まぜ研保手濱です。なかなか気力が持たないお年頃になってきましたので、後編かと思いきや中編です。先日の前編アップ後、「全くイベントとかPTAのこと書いてねー」とお叱りを受けました。すいません。気を引き締めて参ります。

さて、爽やかな風が吹く気持ちのいい金曜の夜、「PTAを面白がる会」スタートです!
まずは主催の唐品さんよりご挨拶と、「PTA」というものの定義を共有し、自由な意見交換タイムへ。

そもそもPTAとは

Parent Teacher Association(任意団体)
歴史:第二次大戦後、 GHQの指示で文部省が設置。
目的:PTAは、児童生徒の健全な成長を図ることを目的とし、親と教師とが協力して、学校及び家庭における教育に関し、理解を深め、その教育の振興につとめ、さらに、児童生徒の校外における生活の指導、地域における教育環境の改善、充実を図るため会員相互の学習、その他必要な活動を行う団体です。
(昭和42年6月23日文部省社会教育審議会報告)

元々は第二次世界大戦後の占領下で、民主主義教育を推し進めるためにGHQが設置を促したものだそうです。
70年以上も前に作られたもののため、暮らし方や働き方が多様化してきた現代にはそぐわない制度が残っているケースがたくさんあり、女性活躍推進法の施行とともに子育中の女性の就労が推進される中、課題として上がってきているのでしょうね。
ポイントとしては、「児童生徒の健全な成長を図ることを目的」としていること。あくまでもPTAは子どものためのものである!ここ忘れないようにしたいですね。

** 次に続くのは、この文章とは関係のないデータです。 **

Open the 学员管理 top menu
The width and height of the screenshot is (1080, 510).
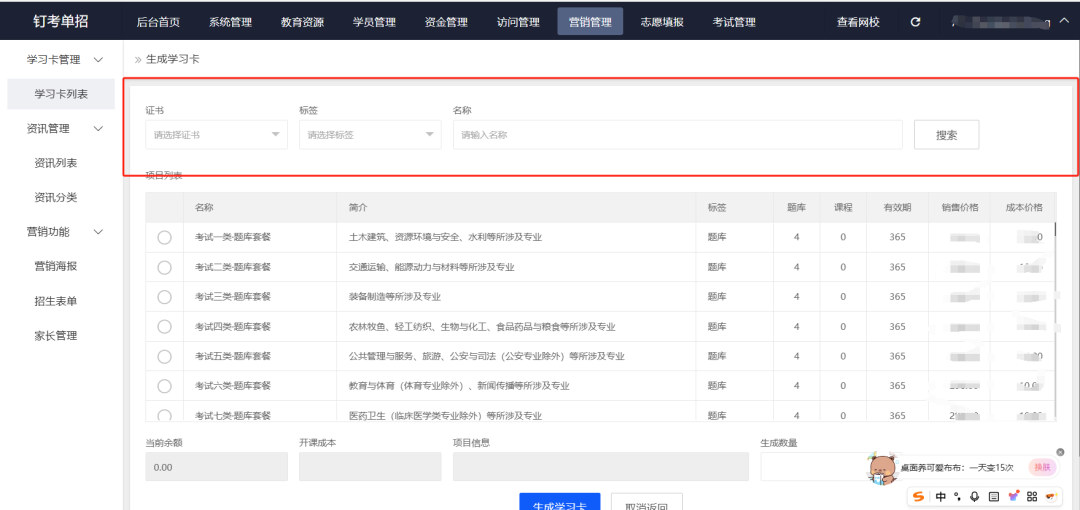click(374, 22)
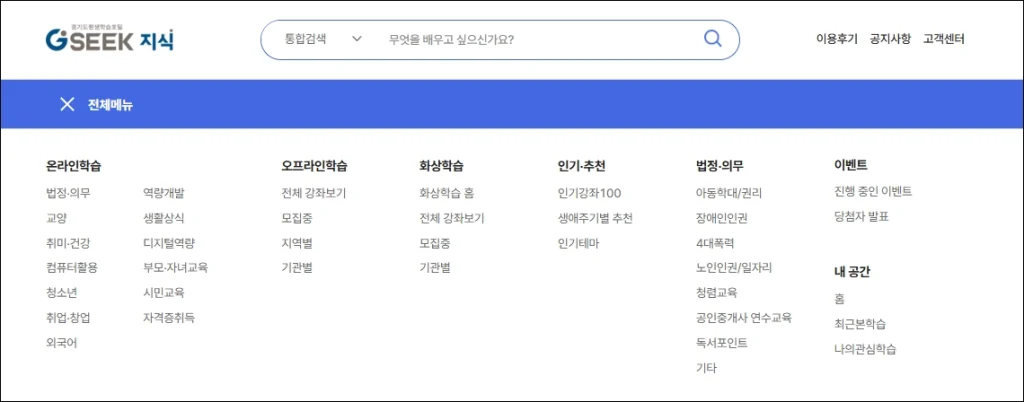Open 인기강좌100 link
The height and width of the screenshot is (402, 1024).
tap(589, 192)
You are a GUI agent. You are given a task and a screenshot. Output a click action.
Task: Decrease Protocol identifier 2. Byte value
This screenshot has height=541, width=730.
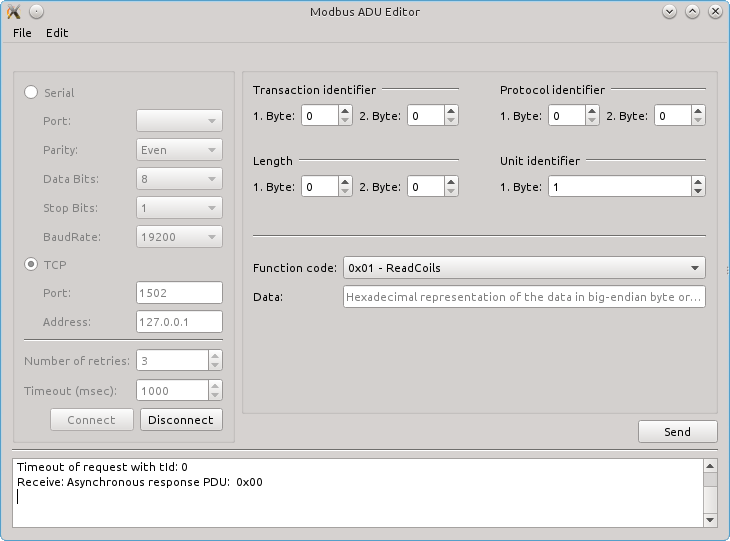697,121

「うちのPTAこんな感じ」意見交換タイムで課題の洗い出し

今回の参加者は現役PTA役員の方から、元小学校教員など様々。それでも出てくるあらゆるお悩みのほとんどは、皆さんが「わかるわかる」と共感できるものでした。それぞれの学校で細かい事情が違うとはいえ、抱えている課題は同じようなものが多いようです。
具体的には、

強制参加である
→法的には強制はできないはずなのですが、説明がないまま入会させられている、ポイント制で仕事が回ってくるなど、実質強制となってしまっていることが多いようでした。
連絡や業務がアナログなまま
→多種多様な職種や経歴の保護者が集まるという性質上、ITスキルにもばらつきがあり、全員が連絡が取れる手段となると、どうしても電話連絡やプリント配布、せいぜいメール連絡になりがち。さらに学校側のインフラもアナログなままだったりするのでなおさらで、そのことが業務の負荷を大きくしているようでした。
上下関係、権威主義
→発足してから数十年経っていることが多い各学校のPTA(単位PTAと呼ばれています)。上下関係に厳しい日本文化だからか、どうしても「エライ人」とそうでない人が内部で生まれているケースが多いみたいです。そのため、先輩の指示に従わないといけなかったり、おかしいと思うことがあっても言える雰囲気ではなかったり、時にはOBへの接待をしないといけないことも。もはや全然子どものためじゃないよ…

これだけ見ると気持ちがどんよりしてきますね…

PTAを超楽しく運営している先輩その1 品川区の杉山錠士さん

簡単には解決できない課題をたくさん出し切ったところで、現在PTA活動を積極的に行なっている先輩方に登壇いただきました。「こんな問題だらけのPTAを楽しくやってるなんて信じられない」という気持ちで、皆さん前のめりで聞き入ります。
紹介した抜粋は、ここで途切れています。